Lumena Pharmaceuticals Inc., a San Diego-based manufacturer of liver disease drugs, recently secured $23 million in Series A financing.

This is a sizable investment for an early funding round, and is significant given the fact that U.S. venture funding for life sciences companies is at its lowest point since the post-recession first quarter of 2009, according to a new report from PricewaterhouseCoopers US.

“It takes an extremely attractive company to get venture funding in this climate, because the level of due diligence these companies undergo in today’s environment is much stricter than in years past,” said Tracy Lefteroff, global managing partner of the venture capital practice at PricewaterhouseCoopers US.

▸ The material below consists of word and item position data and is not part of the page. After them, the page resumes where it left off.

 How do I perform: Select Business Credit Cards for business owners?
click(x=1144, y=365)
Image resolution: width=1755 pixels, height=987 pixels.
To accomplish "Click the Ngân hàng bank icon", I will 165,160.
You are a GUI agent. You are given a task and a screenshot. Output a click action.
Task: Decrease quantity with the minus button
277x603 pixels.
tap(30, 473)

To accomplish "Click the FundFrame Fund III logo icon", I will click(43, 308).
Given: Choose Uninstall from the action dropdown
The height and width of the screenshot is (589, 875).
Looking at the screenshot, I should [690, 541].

Lumena’s investors include Durham, N.C.-based Pappas Ventures, St. Louis, Mo.-based RiverVest Venture Partners and San Francisco-based Alta Partners.

The report said venture capitalists invested $1.4 billion in 167 U.S. life sciences deals during the first quarter of 2013 — a 14 percent drop in dollars and a 16 percent drop in the number of deals, when compared with the same quarter of last year, the report said.

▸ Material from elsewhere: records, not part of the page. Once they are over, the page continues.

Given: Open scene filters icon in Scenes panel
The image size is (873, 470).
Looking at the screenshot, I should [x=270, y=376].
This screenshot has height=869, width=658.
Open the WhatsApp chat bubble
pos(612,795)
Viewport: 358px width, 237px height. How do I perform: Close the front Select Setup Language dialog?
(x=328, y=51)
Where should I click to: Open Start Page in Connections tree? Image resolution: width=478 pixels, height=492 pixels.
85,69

In the quarter ending March 31, San Diego received the third highest amount of funding, with 12 deals totaling $122 million. The San Francisco Bay Area received the most, with $427 million, followed by Boston at $273 million.

The company was founded in 2011 by Pappas Ventures, and incubated in North Carolina until last year, when it moved to San Diego.

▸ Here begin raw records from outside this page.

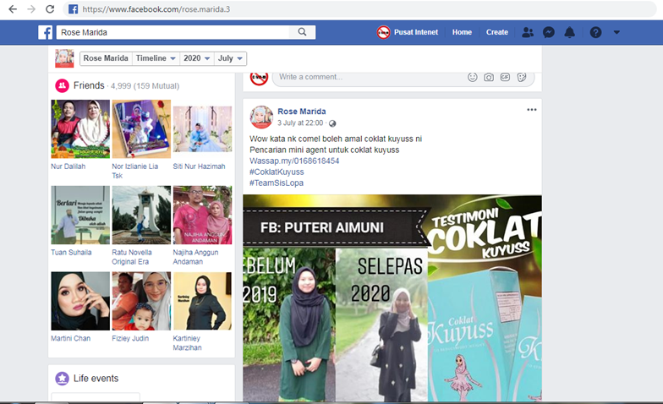Open the Quick Help question icon
The height and width of the screenshot is (404, 663).
click(595, 32)
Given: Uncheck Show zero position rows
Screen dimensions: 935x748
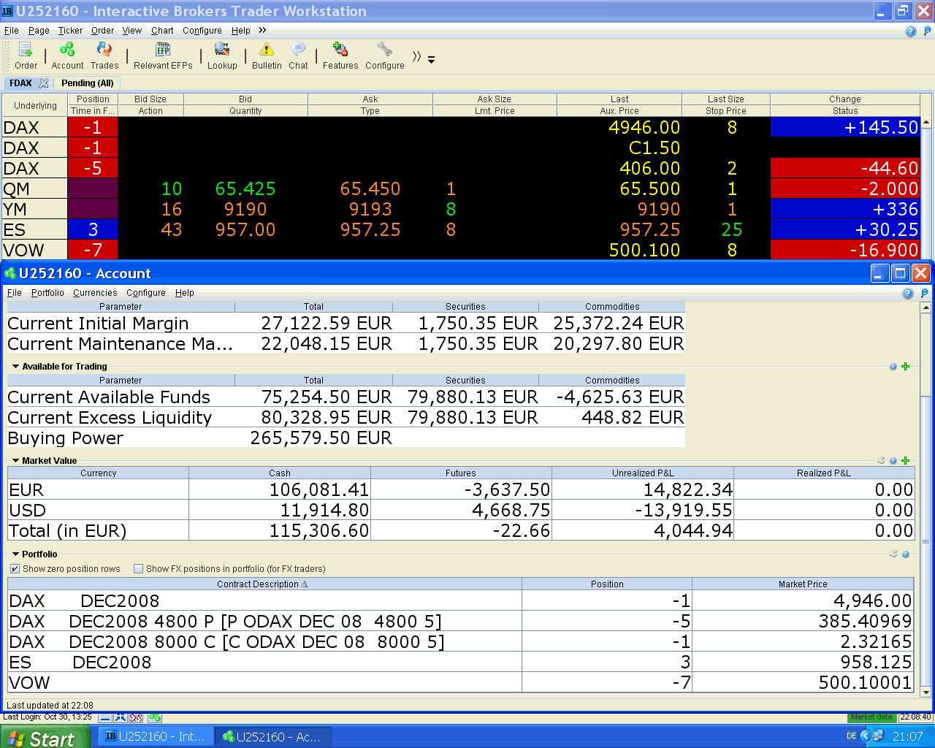Looking at the screenshot, I should coord(15,569).
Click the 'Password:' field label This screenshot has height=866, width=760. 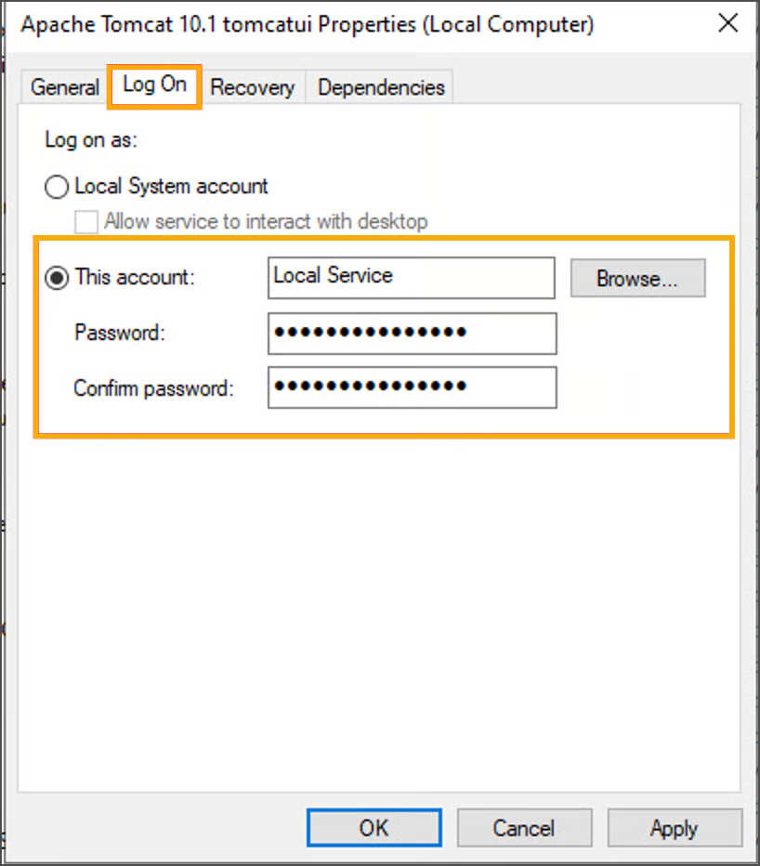coord(120,333)
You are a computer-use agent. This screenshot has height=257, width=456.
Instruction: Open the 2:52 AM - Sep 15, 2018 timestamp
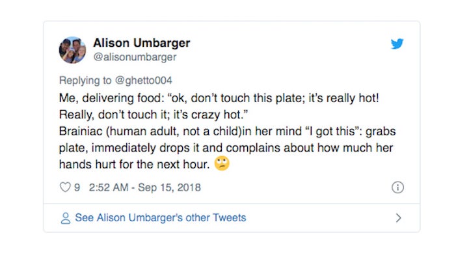[145, 187]
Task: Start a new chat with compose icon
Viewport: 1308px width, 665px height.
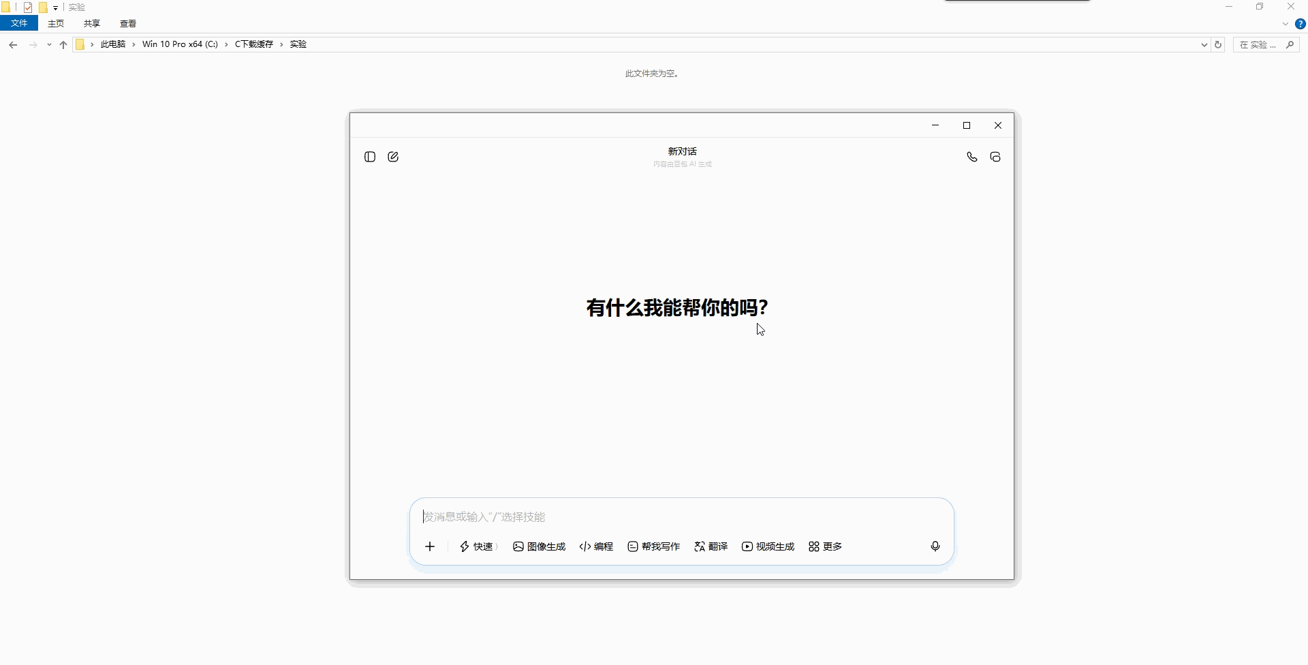Action: (x=393, y=157)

Lumena said it will primarily use the funding to advance the clinical development of LUM001, its lead product candidate for the treatment of a disorder called cholestatic liver disease.

The disorder causes elevated bile acid production in the liver, which causes extreme itching — particularly for pediatric patients. There aren’t many approved treatments currently available on the market, the company said.

Vast Body of Data

What differentiates the company from many other pharmaceutical startups is that it is entering the game with a vast body of data. That’s because Lumena didn’t do the initial clinical testing of LUM001. Another company did.

Omaha, Neb.-based G.D. Searle & Co. first developed the drug and began clinical testing for conditions like high cholesterol, said Lumena CEO Mike Grey. It was acquired by Pharmacia in 2000, and then Pharmacia was acquired by Pfizer Inc.

“The drug development program was suspended shortly before Pfizer acquired Pharmacia, so all the data was just gathering dust for almost a decade,” Grey said. “We approached Pfizer a few years ago to transfer all the data on this drug to us, and have a license agreement where Pfizer gets certain financial benefits.”

Grey said that in advance of forming Lumena, Pappas Ventures targeted cholestatic liver disease as an underserved market, and was rich with potential for drug development options. In doing research to find existing compounds that could treat the disorder, Grey and his partners at Pappas came across the LUM001 drug.

The company is now operating with an “incredibly rich amount of data,” Grey said. The drug has already been tested in 1,400 patients in 12 different clinical studies, and Lumena has plans to move the testing along further.

The $23 million should last Lumena until the end of 2014, by which time it expects to have phase 3 clinical trials underway, Grey said.

“Because our drug candidate has already been evaluated extensively for other disorders, we felt we were positioned to rapidly progress through clinical trials and ultimately commercialization,” Grey said. “And clearly, our investors agreed.”